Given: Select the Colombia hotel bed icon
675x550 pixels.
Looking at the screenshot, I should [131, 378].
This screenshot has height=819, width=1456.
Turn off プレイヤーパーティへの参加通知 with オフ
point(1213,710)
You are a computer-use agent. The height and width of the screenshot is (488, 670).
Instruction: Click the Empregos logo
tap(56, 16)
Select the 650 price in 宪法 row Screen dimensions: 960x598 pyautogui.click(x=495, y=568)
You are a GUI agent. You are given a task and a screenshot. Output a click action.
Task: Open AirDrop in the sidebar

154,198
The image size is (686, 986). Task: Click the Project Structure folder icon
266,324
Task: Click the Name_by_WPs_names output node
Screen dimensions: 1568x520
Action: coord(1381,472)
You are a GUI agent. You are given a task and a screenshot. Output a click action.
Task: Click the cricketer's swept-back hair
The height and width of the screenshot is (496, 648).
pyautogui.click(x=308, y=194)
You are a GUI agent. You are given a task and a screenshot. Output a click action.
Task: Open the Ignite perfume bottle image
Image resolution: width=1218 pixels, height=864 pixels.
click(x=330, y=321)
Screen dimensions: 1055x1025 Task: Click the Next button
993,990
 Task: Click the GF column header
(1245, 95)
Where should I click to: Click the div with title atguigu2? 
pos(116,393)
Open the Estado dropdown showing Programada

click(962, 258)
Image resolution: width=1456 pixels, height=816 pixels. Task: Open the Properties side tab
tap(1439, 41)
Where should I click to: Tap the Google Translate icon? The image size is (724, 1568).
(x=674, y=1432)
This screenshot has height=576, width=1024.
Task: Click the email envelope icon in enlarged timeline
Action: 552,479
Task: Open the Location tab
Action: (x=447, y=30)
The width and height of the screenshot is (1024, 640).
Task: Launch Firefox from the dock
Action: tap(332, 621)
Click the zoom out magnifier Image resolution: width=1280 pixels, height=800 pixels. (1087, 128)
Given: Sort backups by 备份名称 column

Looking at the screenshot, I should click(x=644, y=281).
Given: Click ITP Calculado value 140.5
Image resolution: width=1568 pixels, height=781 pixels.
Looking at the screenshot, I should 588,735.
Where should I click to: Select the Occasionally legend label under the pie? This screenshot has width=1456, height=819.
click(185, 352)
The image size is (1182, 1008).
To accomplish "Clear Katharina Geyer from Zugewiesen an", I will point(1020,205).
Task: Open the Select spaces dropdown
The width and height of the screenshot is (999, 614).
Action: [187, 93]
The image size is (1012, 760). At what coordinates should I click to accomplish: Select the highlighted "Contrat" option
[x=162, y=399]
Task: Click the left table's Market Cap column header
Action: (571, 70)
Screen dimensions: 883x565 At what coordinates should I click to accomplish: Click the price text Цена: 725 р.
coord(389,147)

______________________________

== WHAT YOU HAVE TO DO ==
Please be sure to repeat every entry exactly.

== RESPONSE ==
Given: Select the Colombia hotel bed icon
675x550 pixels.
Looking at the screenshot, I should [131, 378].
This screenshot has height=819, width=1456.
Turn off プレイヤーパーティへの参加通知 with オフ
point(1213,710)
You are a computer-use agent. The height and width of the screenshot is (488, 670).
Instruction: Click the Empregos logo
tap(56, 16)
Select the 650 price in 宪法 row Screen dimensions: 960x598 pyautogui.click(x=495, y=568)
You are a GUI agent. You are given a task and a screenshot. Output a click action.
Task: Open AirDrop in the sidebar

154,198
The image size is (686, 986). Task: Click the Project Structure folder icon
266,324
Task: Click the Name_by_WPs_names output node
Screen dimensions: 1568x520
Action: coord(1381,472)
You are a GUI agent. You are given a task and a screenshot. Output a click action.
Task: Click the cricketer's swept-back hair
The height and width of the screenshot is (496, 648).
pyautogui.click(x=308, y=194)
You are a GUI agent. You are given a task and a screenshot. Output a click action.
Task: Open the Ignite perfume bottle image
Image resolution: width=1218 pixels, height=864 pixels.
click(x=330, y=321)
Screen dimensions: 1055x1025 Task: Click the Next button
993,990
 Task: Click the GF column header
(1245, 95)
Where should I click to: Click the div with title atguigu2? 
pos(116,393)
Open the Estado dropdown showing Programada

click(962, 258)
Image resolution: width=1456 pixels, height=816 pixels. Task: Open the Properties side tab
tap(1439, 41)
Where should I click to: Tap the Google Translate icon? The image size is (724, 1568).
(x=674, y=1432)
This screenshot has height=576, width=1024.
Task: Click the email envelope icon in enlarged timeline
Action: 552,479
Task: Open the Location tab
Action: (x=447, y=30)
The width and height of the screenshot is (1024, 640).
Task: Launch Firefox from the dock
Action: tap(332, 621)
Click the zoom out magnifier Image resolution: width=1280 pixels, height=800 pixels. (1087, 128)
Given: Sort backups by 备份名称 column

Looking at the screenshot, I should click(x=644, y=281).
Given: Click ITP Calculado value 140.5
Image resolution: width=1568 pixels, height=781 pixels.
Looking at the screenshot, I should 588,735.
Where should I click to: Select the Occasionally legend label under the pie? This screenshot has width=1456, height=819.
click(185, 352)
The image size is (1182, 1008).
To accomplish "Clear Katharina Geyer from Zugewiesen an", I will point(1020,205).
Task: Open the Select spaces dropdown
The width and height of the screenshot is (999, 614).
Action: [187, 93]
The image size is (1012, 760). At what coordinates should I click to accomplish: Select the highlighted "Contrat" option
[x=162, y=399]
Task: Click the left table's Market Cap column header
Action: (571, 70)
Screen dimensions: 883x565 At what coordinates should I click to accomplish: Click the price text Цена: 725 р.
coord(389,147)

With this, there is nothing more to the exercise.